For established manufacturers, Owens first replicates their exact production methods to assess how to expand them without requiring a new FDA approval. For startups, manual assembly in the lab must be translated into an automated process. Owens designs and builds an automation system, and customers conduct a trial run in Owens’ facility before the assembly line is shipped to the customer.
These pick-and-place lines inspect parts with vision systems, insert chemical reagents that diagnose pathogens, then assemble multiple injection-molded parts into the final cartridge. These fully custom systems can speed throughput from about one part a minute to one part every 10 to 20 seconds and manufacture not just diagnostic devices but things like applicators.
Owens is a critical partner for medical manufacturing thanks to its expertise in designing controlled processes for semi-conductors, where precision machines must meet tolerances down to the micron and sub-micron level, he said, noting that biomed technology is perhaps about 10 years behind semiconductor technology—but gaining fast.
“Every one of those customers needs a well-defined process” at the beginning, he advised, “because if their process is faulty, automation will not fix it.” Ultimately, the medical market is “huge,” with more opportunities coming in Asia and the Third World. And, “it is less cyclical than I’ve seen in other industries” due in no small part to FDA regulatory requirements enforcing a steady pace.
In a little more than six years, GE Healthcare’s additive manufacturing team in Waukesha, Wis., has grown from the exploratory stages to building a 3D printing culture in which designers well-versed in various processes are embedded in engineering teams across the business.
Jimmie Beacham, chief additive engineering leader for GE Healthcare, is leading that charge, through there area host of challenges—like the fact that “99 percent” of the company’s engineers did not study AM in college and most engineers’ perception of it was developed from exploring simple rapid prototyped plastic parts.
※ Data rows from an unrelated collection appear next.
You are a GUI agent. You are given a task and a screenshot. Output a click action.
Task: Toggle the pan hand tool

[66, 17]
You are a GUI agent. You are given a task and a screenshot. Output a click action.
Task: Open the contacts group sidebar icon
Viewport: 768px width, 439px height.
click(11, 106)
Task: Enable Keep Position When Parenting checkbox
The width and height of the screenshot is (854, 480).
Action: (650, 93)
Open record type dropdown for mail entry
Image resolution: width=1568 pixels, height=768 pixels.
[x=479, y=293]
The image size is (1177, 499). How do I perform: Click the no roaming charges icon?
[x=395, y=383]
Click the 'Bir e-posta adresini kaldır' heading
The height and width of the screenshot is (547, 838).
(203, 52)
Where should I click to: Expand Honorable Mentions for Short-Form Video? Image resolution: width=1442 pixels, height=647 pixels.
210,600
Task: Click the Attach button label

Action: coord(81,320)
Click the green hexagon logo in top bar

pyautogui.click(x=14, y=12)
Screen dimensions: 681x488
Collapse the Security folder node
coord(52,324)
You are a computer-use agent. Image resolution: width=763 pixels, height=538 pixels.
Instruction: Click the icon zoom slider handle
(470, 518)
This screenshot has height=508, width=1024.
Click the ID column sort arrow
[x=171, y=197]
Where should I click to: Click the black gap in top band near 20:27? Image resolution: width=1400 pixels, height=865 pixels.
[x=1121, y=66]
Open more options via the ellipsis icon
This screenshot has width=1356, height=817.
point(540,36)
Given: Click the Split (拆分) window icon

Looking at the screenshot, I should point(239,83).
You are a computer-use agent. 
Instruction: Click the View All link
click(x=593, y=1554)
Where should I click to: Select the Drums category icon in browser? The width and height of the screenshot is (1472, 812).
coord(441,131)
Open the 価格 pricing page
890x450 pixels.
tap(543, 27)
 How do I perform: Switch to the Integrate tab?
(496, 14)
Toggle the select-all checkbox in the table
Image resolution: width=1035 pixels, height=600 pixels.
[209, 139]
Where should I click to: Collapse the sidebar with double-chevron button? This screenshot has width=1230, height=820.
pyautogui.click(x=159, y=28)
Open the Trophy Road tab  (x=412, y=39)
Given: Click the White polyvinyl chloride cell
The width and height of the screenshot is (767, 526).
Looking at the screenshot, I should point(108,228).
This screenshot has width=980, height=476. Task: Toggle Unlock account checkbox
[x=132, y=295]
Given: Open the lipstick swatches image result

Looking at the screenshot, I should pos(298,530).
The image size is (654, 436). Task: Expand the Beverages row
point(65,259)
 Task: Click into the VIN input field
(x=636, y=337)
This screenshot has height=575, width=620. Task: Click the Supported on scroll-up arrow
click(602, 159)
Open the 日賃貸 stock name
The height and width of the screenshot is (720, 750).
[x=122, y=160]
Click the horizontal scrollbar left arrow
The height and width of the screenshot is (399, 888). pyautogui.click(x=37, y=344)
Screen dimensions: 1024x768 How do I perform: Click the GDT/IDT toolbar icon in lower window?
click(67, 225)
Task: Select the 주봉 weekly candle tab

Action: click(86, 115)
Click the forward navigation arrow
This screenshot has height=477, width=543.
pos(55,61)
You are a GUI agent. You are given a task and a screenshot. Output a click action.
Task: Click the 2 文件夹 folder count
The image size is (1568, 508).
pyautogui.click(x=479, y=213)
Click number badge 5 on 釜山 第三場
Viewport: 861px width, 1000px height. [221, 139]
“Additive is fairly new when it comes to functional printing,” he explained, in terms of “having the ability to print parts that have the strength and functionality that we need to make devices.”
Expanding the reach of 3D printing means that medical device manufacturers must “unravel many years of what engineers have learned around subtractive manufacturing. They’ve all had some design that they sent to a supplier or a machine shop, and the machine shop came back and said, ‘No, you can’t do that.’”
Now, not only has 3D printing expanded beyond the early days of rapid prototyping of form and fit, it can now deliver function, which accelerates serial production of functional parts.
For instance, GE Healthcare has a couple of medical components going into production this year that will be made in the tens of thousands annually with selective laser sintering (SLS). Depending on part volumes, surface finish requirements and the manufacturing environment, GE will also incorporate the appropriate level of automation and other advanced manufacturing technologies.
“We’ve seen a huge acceleration of applications in additive for our medical devices,” primarily components for diagnostic equipment, Beacham noted. By the end of 2020, he expects more than 20 parts to progress from design stage to production with a funnel of over 100 components being designed for AM. Additive becomes the more attractive choice vis-a-vis other production methods when it can exhibit:
With more than 40 engineering teams designing components across GE Healthcare, Beacham has a cross-functional team of three additive program leaders, an additive supply chain strategist and process experts who interact with those teams across the organization’s three business units. The design-for-additive culture is built through regular training seminars and “additive summits,” at which engineers bring problems to the table that could not be solved with traditional manufacturing.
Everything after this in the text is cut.